By opening his restaurant during lockdown, Adam Skelly rightfully defied the bureaucrats who unjustly inserted themselves between consenting adults. They obstructed mutually beneficial interactions while bearing no cost for their meddling. Meanwhile, Skelly’s stand best served those whose lives his actions most affected. He served his employees, whose livelihoods were dependent on his business continuing to operate. He served his community, by attracting consumers from other regions and generating tax revenue. He served his customers, by meeting their demand for delicious, barbequed feasts. He served his family, who count on him to provide for their well-being. And of course, he served himself, by exercising his rights to satisfy his pursuit of truth, purpose, and prosperity, without infringing on the rights of others.

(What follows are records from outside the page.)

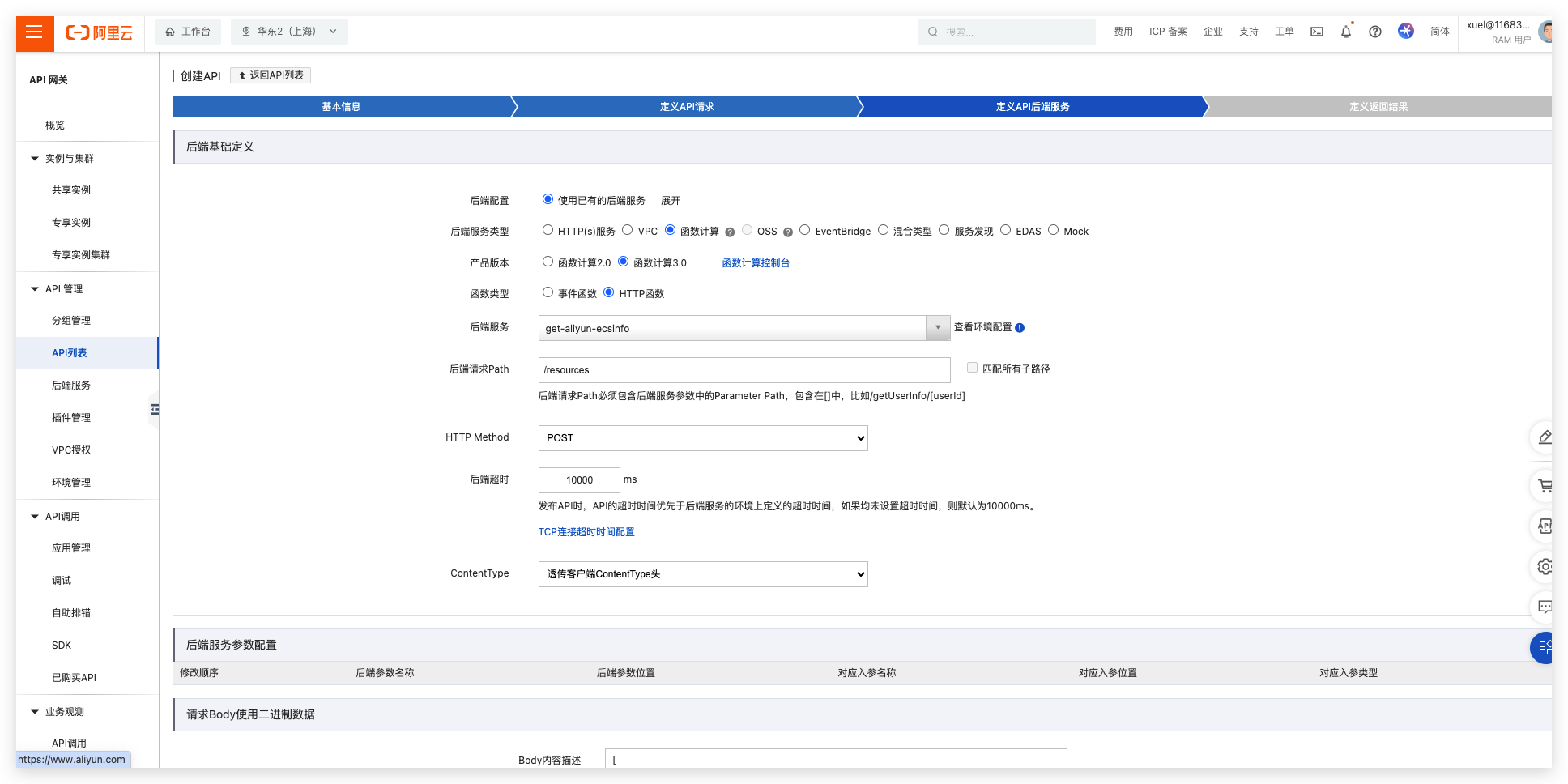This screenshot has height=784, width=1568.
Task: Expand the 后端服务 get-aliyun-ecsinfo dropdown
Action: pos(937,328)
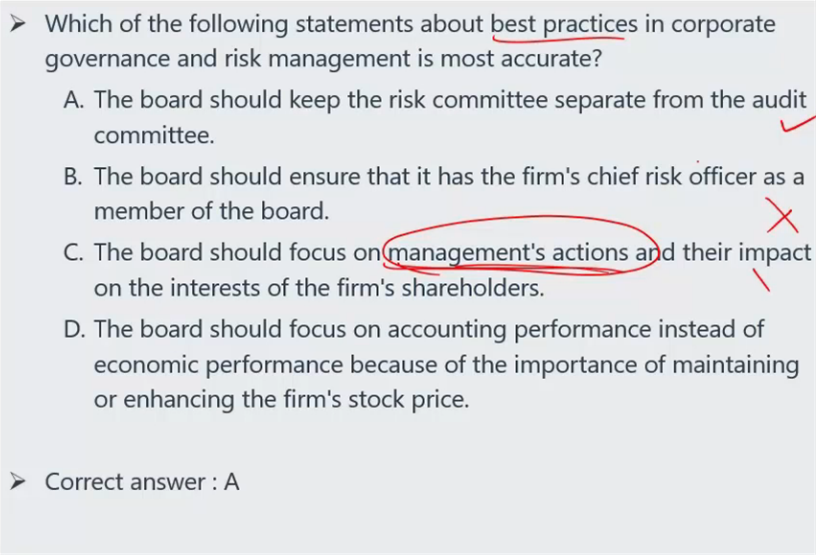
Task: Click the red oval around management's actions
Action: 521,245
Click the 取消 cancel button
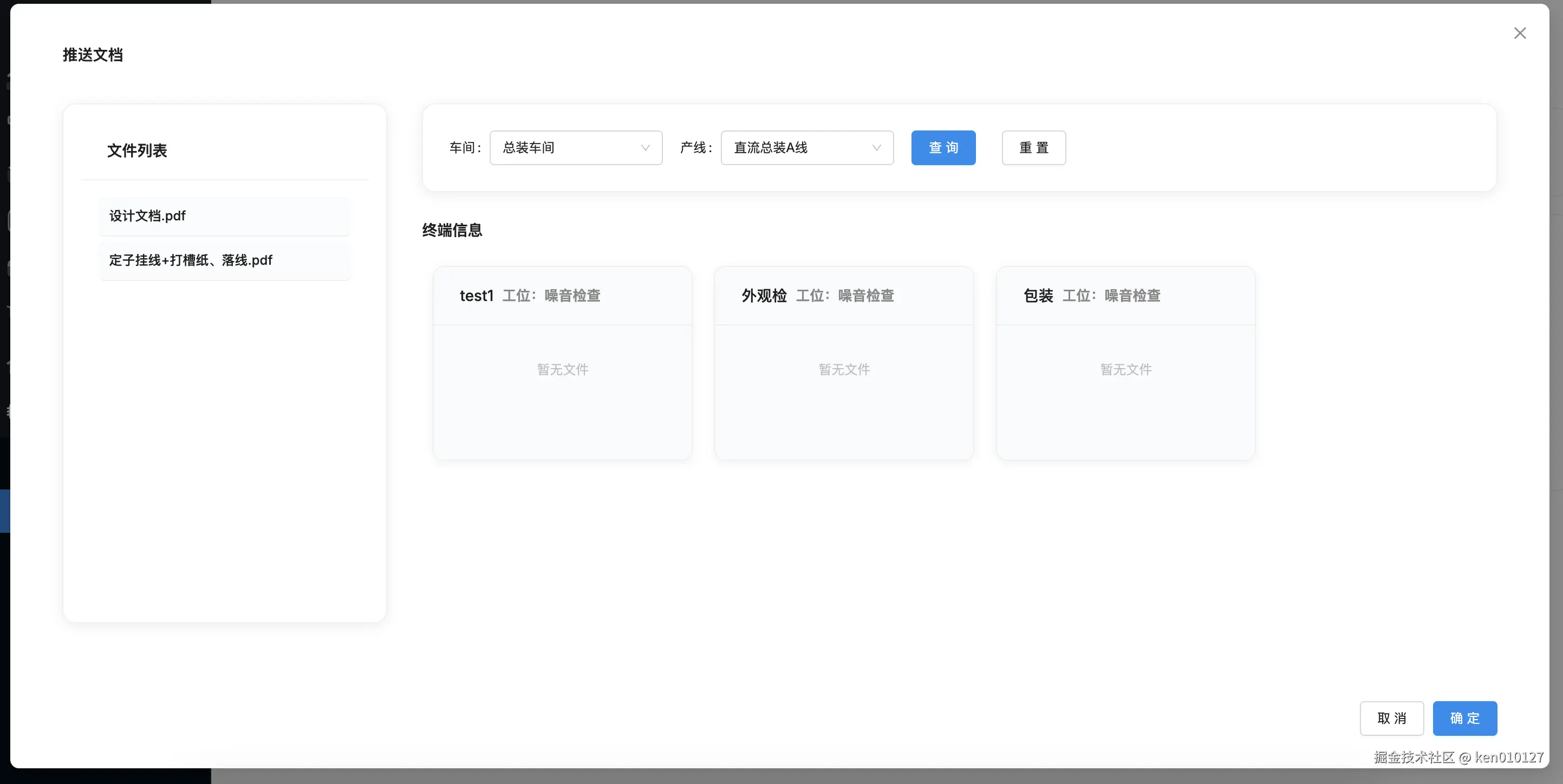Screen dimensions: 1563x784 click(1392, 718)
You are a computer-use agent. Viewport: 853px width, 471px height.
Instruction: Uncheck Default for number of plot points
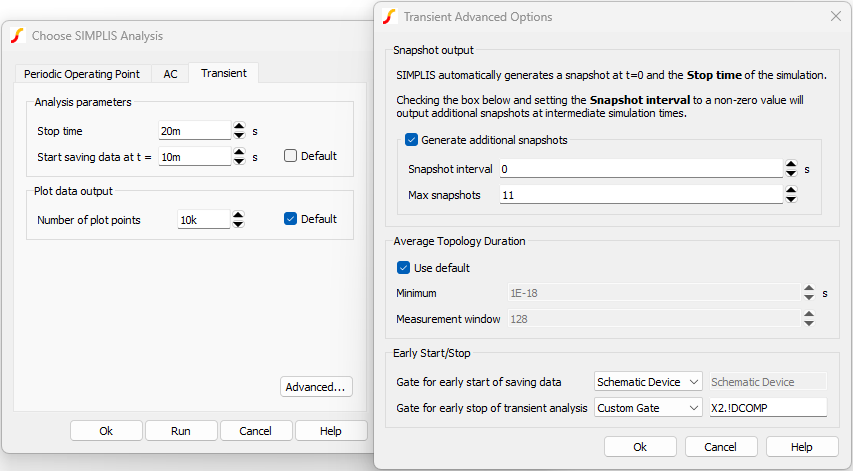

Adam Skelly’s saga may yet be unfinished, but this story is not about ends, it’s about means, and the means used in the failed attempt to control covid were monumentally unjust. Politicians, health authorities, media, and even the courts, are remiss to admit it, but people everywhere are waking up to the undeniable truth – covid was not a nightmare because the virus posed an existential threat to all, but because those in power abandoned the principles and violated the rights designed to protect every one of us from their overreaches. No threat, known or unknown, excuses that. Overbearing surveillance and directives to control people’s movements, gatherings, activities, livelihoods, bodies, and beliefs, are not hallmarks of a free society, but of authoritarian regimes. With the foul stench of egregious rights violations lingering among the remnants of this once glorious nation, stirring a burning desire for accountability from millions of wronged Canadians, vindication for the Barbecue Rebellion is just what the doctor ordered.
Hi Jesse. This is a beautiful article (and series of subsequent articles). It is very important to have accurate renditions of key issues related to COVID-19 enshrined in writing. I can guarantee that the people who promoted the incredibly flawed narrative are doing everything in their power to record their 'official' version for the history books. Writings like these are the ones that we really need to get into the history sections of our school libraries.
Great writing and chronological account of the horrid and unforgivable acts that occurred during the three-year Covid era...all in the name of “science” and “health.” The perpetrators must be held accountable for their lies and the harm they caused. Bravo to Adam Skelly for his courage and conviction. Immune health will never be found in isolation, a mask or a vaccine.